By sticking to the southern, non-Russian half of the strait, the PLAN ships remained within international waters. Although they reportedly made a quick passage into the Pacific, they were under no obligation to do so. Under international law, they could have conducted surveillance or research activities, carried out training or live-fire exercises, or just taken a fishing break. All within peering distance of Japanese farmland.
It wasn’t supposed to be this way.
As Tetsuo Kotani, a maritime security specialist at the Japan Institute of International Affairs, in Tokyo, explains it, the Japanese government was searching for a way to allow the U.S. Navy to transport nuclear weapons through Japanese waters without violating Japan’s post-war “Three Non-Nuclear Principles.” Those principles, still in effect, forbid Japan from making or possessing nuclear weapons, or allowing them to be brought into Japanese territory.
By claiming just a three-mile limit instead of the maximum 12 miles, the Japanese were able to maintain a strip of international water through the Soya Strait, also known as the La Perouse Strait, and three other key transit points: the Tsuruga, Tsukishima and Osumi straits.

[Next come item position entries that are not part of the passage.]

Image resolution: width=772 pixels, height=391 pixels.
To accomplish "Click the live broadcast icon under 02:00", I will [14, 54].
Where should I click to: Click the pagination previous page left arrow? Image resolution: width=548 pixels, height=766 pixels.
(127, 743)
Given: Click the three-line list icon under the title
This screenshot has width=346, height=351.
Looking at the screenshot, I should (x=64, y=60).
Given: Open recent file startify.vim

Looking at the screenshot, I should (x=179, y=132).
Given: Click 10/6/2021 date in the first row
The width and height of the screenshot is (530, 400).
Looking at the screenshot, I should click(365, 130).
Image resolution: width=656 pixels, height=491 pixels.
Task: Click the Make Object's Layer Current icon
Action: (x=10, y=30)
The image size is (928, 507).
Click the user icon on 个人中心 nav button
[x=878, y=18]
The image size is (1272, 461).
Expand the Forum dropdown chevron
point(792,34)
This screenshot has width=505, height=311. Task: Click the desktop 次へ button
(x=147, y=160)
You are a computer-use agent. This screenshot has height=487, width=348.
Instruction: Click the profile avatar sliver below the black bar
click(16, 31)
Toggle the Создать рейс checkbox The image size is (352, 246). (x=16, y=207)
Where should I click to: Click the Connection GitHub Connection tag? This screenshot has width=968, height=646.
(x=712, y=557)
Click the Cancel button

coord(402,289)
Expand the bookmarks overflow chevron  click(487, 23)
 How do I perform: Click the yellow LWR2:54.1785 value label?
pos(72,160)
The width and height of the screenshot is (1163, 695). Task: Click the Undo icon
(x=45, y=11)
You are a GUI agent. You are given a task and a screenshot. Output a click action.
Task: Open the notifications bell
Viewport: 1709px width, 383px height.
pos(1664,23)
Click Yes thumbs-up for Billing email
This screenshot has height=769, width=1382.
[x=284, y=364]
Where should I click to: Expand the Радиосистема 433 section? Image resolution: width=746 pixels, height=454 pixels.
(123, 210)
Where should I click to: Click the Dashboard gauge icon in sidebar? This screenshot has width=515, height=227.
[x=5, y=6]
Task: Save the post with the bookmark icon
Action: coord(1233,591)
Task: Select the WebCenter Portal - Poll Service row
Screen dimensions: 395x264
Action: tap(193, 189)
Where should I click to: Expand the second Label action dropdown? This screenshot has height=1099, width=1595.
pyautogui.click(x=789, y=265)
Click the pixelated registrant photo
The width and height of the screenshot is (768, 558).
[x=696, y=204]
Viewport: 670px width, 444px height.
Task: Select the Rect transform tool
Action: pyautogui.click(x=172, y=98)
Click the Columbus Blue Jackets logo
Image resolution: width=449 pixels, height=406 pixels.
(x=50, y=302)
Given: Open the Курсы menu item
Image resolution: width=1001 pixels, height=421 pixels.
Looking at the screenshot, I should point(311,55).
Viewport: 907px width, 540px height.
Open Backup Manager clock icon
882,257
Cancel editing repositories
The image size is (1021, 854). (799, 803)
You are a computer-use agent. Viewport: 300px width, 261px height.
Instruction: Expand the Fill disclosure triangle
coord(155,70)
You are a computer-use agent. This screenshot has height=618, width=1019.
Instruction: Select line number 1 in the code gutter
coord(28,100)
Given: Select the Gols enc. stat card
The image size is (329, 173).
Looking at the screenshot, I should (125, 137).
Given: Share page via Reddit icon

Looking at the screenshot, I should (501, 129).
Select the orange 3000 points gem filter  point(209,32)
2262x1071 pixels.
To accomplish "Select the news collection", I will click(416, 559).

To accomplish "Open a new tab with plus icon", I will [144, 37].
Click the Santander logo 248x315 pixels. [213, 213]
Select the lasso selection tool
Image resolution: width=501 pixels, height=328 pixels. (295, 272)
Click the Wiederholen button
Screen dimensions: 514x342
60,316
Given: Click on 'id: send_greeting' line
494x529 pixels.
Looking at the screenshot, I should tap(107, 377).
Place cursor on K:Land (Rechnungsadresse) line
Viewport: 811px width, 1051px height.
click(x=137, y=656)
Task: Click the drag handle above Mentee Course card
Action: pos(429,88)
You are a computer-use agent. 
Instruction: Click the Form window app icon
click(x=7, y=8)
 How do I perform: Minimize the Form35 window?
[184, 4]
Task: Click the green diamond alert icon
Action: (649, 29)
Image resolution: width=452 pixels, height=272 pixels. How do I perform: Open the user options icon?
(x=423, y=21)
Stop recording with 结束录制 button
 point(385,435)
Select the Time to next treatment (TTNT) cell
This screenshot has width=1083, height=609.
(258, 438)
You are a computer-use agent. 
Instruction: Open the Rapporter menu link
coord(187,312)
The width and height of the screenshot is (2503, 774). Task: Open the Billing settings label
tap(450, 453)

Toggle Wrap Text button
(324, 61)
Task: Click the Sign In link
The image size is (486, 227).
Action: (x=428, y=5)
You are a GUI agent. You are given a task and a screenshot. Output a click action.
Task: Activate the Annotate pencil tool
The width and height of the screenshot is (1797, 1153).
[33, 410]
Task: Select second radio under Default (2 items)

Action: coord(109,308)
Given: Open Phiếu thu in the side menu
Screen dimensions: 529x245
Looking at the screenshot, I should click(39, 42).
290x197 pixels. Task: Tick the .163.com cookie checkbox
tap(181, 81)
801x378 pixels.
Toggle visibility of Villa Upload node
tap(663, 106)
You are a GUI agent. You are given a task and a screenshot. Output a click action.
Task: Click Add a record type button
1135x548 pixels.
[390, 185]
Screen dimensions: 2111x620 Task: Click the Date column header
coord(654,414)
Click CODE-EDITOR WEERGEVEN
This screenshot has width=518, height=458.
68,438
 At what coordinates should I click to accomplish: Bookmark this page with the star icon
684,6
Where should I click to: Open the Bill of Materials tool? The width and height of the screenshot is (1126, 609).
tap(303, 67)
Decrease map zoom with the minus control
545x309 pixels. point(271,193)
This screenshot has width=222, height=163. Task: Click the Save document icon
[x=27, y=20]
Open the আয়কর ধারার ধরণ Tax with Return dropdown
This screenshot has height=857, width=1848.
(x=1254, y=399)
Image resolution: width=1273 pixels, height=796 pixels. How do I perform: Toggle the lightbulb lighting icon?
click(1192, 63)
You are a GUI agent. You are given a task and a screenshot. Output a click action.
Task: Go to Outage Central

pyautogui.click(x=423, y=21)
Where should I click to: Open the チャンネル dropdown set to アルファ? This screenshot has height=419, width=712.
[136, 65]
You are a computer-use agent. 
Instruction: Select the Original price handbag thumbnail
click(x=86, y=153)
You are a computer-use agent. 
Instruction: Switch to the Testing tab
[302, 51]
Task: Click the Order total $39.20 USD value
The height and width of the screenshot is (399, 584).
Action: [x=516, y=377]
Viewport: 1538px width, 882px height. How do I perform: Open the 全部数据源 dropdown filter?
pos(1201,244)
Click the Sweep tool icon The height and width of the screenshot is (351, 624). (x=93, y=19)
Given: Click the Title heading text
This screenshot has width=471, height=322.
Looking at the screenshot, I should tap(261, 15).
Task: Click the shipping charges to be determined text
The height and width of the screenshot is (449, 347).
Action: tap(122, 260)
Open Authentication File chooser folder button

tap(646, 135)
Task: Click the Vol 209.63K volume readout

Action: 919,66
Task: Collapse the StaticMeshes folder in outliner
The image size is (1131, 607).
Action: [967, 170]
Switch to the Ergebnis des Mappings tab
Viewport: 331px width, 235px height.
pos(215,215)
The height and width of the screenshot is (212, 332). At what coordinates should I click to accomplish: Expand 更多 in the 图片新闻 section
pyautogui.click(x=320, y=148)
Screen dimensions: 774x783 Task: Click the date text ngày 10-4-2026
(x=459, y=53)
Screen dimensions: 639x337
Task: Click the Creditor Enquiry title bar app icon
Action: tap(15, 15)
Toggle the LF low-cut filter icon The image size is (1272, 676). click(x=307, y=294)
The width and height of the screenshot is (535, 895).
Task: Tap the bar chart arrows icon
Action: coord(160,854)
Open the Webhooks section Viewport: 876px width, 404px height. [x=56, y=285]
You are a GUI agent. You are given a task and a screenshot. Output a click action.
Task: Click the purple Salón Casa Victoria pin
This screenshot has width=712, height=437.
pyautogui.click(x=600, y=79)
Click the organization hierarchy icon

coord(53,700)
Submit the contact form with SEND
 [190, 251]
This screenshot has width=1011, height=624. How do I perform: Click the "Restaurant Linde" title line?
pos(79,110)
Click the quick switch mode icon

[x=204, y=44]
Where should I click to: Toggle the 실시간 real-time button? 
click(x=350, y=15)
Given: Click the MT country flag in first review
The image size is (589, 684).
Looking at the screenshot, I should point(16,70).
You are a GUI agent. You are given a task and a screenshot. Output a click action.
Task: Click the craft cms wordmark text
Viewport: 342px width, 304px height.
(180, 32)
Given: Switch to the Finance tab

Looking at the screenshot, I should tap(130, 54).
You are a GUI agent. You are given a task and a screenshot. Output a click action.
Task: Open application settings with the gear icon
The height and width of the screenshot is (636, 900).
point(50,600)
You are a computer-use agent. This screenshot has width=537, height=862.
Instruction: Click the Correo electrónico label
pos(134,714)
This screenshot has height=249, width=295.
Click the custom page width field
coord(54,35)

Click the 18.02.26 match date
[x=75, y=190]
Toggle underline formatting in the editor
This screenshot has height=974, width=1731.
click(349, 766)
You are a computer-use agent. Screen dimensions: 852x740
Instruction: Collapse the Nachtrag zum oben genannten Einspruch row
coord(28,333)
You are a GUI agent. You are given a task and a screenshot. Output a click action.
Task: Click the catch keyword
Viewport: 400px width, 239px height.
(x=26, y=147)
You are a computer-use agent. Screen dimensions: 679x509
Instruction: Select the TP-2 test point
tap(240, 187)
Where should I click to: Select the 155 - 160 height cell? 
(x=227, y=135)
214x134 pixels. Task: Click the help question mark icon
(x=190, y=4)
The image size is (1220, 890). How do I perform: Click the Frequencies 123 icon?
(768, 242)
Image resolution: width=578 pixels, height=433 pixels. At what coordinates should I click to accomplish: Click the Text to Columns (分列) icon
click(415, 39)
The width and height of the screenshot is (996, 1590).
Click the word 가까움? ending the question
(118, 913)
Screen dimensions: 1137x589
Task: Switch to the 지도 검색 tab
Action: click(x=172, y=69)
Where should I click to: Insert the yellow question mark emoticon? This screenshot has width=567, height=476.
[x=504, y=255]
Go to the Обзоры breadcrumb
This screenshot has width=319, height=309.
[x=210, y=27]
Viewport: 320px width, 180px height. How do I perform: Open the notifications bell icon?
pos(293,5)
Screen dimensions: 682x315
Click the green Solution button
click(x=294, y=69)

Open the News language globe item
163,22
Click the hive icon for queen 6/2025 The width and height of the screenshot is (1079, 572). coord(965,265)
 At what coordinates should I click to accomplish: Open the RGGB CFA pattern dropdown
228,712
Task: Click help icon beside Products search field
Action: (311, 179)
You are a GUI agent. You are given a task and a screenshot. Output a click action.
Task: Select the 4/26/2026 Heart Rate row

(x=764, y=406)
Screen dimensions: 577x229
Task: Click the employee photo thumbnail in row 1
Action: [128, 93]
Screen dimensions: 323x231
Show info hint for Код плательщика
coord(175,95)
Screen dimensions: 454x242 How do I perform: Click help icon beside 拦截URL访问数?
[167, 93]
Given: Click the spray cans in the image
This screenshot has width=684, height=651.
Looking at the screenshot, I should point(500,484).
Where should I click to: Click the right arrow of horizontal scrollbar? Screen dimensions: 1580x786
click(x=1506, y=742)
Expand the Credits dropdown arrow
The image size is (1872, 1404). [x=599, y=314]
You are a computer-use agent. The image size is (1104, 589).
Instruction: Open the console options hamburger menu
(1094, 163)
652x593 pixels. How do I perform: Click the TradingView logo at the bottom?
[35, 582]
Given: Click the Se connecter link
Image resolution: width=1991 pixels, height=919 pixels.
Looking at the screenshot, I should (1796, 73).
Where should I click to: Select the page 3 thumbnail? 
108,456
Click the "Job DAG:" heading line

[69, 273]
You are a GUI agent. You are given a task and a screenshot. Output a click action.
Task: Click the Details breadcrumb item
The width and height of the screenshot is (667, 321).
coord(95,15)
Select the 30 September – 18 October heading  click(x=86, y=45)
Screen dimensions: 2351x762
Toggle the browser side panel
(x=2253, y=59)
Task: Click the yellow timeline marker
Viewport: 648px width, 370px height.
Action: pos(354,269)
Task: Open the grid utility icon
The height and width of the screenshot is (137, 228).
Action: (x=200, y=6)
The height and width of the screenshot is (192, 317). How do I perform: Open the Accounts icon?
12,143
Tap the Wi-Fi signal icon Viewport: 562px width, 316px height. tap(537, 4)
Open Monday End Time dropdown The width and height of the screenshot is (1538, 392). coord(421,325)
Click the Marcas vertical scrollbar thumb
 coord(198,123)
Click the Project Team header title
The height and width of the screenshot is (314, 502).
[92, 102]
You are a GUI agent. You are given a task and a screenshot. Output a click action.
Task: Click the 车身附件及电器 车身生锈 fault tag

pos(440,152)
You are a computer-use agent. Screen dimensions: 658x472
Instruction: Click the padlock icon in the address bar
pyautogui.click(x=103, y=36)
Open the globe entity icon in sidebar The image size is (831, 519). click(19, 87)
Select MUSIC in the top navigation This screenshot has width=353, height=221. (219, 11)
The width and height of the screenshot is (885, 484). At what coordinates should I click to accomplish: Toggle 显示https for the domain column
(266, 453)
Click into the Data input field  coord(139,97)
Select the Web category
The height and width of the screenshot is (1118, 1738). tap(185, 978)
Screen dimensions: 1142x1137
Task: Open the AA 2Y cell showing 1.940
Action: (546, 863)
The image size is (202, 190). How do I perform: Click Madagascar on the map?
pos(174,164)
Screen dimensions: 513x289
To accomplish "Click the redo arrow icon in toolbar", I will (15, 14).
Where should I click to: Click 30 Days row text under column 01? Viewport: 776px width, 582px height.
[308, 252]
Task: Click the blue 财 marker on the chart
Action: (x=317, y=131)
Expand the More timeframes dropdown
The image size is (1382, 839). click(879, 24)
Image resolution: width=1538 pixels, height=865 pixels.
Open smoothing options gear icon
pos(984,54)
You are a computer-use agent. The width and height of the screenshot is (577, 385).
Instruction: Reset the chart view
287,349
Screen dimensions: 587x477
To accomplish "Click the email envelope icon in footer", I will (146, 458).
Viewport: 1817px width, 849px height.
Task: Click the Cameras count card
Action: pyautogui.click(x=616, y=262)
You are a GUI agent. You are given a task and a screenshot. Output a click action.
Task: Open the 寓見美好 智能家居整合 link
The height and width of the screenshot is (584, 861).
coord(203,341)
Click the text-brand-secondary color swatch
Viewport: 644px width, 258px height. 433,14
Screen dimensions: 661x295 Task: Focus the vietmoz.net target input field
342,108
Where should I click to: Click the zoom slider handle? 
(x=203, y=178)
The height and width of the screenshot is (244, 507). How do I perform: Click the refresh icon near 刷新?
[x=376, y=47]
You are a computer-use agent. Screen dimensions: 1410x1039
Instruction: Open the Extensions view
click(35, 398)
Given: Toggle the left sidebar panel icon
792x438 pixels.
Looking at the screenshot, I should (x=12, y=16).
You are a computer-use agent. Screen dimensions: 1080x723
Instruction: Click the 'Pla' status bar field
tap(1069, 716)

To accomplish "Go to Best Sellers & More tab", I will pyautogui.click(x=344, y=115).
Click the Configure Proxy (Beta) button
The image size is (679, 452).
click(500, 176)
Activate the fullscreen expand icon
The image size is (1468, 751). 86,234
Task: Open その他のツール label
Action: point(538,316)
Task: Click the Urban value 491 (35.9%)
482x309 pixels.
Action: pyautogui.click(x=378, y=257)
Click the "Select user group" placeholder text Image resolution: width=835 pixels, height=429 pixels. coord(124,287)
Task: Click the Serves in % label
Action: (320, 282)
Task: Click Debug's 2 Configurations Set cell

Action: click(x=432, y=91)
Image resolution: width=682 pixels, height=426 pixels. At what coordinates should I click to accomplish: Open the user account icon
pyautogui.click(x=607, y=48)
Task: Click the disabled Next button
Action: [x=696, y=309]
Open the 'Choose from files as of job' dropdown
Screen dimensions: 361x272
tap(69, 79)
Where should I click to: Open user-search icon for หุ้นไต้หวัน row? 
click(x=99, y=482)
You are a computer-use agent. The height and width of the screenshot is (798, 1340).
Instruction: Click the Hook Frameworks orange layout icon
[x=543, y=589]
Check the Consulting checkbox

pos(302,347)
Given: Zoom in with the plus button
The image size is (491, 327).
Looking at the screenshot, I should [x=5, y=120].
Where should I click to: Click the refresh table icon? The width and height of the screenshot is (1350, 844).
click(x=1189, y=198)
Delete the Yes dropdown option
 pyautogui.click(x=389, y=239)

By sticking to those narrow channels, American aircraft carriers and submarines could steam back and forth at will, laden with nuclear warheads and maintaining America’s nuclear deterrence, without violating Japanese policy. A technicality, sure, but it worked. (The Navy, by the way, never confirms or denies that its ships carry nuclear weapons.)
(Technical digression: Under international law, ships – including warships – are allowed “innocent passage” through another country’s territorial waters. Essentially, that means they can sail from Point A to Point B, but cannot conduct any other activities along on the way; submarines are required to sail on the surface, flying their country’s national flag.)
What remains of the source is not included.